Records contained in a dataset
━━━━━━

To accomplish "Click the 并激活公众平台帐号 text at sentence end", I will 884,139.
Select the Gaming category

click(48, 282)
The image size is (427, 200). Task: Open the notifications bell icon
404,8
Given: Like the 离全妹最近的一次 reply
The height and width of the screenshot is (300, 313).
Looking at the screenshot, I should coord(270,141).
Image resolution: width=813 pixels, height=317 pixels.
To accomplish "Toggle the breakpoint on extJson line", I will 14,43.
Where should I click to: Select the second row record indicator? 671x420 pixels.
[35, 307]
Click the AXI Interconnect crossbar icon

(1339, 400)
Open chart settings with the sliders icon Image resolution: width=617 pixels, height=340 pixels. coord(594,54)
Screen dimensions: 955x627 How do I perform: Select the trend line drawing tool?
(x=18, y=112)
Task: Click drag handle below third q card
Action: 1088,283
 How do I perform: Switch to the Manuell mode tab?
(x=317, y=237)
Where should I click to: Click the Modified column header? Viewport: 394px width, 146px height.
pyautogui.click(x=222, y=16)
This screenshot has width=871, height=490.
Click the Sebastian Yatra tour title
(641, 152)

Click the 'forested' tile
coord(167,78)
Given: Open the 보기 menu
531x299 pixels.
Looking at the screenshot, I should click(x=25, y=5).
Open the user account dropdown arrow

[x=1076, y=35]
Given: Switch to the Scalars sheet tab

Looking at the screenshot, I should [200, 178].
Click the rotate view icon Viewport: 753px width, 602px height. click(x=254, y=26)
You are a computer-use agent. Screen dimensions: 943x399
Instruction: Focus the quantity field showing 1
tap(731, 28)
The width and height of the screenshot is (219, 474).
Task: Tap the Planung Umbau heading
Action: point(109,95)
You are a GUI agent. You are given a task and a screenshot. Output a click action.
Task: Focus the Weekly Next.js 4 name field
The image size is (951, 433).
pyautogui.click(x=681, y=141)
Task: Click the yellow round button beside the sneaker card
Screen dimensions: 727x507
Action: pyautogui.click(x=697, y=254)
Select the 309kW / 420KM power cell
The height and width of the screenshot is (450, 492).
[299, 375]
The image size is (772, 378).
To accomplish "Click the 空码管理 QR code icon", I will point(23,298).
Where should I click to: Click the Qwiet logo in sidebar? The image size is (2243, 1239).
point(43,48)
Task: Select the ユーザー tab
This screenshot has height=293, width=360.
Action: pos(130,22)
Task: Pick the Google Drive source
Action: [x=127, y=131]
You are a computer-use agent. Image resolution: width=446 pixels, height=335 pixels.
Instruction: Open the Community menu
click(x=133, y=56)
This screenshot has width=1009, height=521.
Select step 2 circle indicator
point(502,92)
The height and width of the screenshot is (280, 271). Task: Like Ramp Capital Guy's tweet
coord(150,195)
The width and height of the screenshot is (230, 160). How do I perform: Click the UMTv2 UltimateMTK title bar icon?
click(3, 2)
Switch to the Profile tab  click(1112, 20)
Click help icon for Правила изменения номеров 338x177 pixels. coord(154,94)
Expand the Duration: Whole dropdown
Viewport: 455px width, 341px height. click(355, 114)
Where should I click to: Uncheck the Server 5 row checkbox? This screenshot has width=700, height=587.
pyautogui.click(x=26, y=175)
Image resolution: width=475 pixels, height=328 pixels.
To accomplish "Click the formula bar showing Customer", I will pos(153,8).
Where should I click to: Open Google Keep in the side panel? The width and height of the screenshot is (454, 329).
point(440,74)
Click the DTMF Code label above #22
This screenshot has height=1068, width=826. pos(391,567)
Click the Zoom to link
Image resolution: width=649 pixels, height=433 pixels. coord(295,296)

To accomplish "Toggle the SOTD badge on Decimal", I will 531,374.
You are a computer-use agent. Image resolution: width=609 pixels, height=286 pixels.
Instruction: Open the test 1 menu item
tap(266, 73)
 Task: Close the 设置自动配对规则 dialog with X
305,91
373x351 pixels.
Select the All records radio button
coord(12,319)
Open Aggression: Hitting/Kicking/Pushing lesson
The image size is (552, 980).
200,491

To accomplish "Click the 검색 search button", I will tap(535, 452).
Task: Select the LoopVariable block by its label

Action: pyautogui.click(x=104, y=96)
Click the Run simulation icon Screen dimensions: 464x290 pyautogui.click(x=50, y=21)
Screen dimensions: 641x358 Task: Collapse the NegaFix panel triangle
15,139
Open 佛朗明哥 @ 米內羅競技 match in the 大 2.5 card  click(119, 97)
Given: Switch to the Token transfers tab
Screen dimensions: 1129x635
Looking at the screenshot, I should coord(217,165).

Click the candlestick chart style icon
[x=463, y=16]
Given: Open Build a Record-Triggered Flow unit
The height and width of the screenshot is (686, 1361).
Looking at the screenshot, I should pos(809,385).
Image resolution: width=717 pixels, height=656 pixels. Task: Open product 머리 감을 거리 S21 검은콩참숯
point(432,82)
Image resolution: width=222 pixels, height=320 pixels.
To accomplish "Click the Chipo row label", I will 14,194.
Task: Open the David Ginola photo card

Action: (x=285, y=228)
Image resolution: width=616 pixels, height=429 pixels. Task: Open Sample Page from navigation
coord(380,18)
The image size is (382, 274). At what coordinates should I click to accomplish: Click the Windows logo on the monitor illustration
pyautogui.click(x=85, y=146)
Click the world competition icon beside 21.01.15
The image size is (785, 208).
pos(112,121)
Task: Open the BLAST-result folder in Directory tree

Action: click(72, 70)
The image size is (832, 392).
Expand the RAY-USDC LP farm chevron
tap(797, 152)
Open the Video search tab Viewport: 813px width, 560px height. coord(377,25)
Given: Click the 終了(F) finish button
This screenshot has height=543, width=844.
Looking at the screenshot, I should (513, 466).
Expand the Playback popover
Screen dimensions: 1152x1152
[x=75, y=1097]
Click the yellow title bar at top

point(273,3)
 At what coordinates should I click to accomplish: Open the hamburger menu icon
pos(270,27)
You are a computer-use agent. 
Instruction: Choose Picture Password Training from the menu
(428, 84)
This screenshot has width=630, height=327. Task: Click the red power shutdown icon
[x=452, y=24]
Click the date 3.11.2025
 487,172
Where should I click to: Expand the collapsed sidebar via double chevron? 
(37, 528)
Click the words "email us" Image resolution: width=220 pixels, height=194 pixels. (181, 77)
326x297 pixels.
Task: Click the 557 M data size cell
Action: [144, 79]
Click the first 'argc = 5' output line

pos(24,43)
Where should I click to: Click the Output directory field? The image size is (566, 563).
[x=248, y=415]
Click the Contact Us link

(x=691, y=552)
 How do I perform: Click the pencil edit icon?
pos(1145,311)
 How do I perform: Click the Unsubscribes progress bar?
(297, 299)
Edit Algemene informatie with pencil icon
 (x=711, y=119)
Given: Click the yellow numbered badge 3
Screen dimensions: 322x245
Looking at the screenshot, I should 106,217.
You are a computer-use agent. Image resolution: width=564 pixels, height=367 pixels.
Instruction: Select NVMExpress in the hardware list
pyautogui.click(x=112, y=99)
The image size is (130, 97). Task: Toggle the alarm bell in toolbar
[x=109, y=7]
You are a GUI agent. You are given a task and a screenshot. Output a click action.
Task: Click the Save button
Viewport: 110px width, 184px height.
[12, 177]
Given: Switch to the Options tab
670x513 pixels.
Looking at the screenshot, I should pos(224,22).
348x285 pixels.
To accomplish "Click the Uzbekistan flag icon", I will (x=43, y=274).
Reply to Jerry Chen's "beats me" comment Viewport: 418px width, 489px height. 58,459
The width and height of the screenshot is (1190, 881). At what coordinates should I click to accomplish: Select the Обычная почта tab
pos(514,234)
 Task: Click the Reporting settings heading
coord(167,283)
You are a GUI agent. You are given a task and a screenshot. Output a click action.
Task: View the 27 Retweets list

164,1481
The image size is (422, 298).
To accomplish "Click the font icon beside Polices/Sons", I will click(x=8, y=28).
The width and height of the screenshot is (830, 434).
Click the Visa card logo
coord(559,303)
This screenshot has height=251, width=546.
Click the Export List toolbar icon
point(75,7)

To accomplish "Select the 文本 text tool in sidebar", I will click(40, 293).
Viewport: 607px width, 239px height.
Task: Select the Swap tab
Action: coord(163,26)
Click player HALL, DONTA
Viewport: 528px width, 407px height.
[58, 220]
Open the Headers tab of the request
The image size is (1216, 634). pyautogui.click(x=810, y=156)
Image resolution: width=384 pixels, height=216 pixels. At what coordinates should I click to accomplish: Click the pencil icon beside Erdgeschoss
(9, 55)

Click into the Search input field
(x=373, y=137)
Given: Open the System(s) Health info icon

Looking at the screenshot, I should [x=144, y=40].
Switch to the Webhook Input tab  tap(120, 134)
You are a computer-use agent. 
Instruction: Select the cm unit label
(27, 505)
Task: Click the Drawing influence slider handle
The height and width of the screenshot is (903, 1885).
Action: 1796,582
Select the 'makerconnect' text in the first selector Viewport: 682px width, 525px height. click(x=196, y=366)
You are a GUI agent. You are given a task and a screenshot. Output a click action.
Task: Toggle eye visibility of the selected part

━━━━━━

» **TASK TO CARRY OUT**
Your answer should consist of each line of the data above in which the word "computer" occurs.

» **EXPECTED OUTPUT**
You are a computer-use agent. Screen dimensions: 943x399
You are a computer-use agent. Image resolution: width=446 pixels, height=335 pixels.
You are a computer-use agent. Image resolution: width=609 pixels, height=286 pixels.
You are a computer-use agent. 
You are a computer-use agent. Image resolution: width=564 pixels, height=367 pixels.
You are a computer-use agent. 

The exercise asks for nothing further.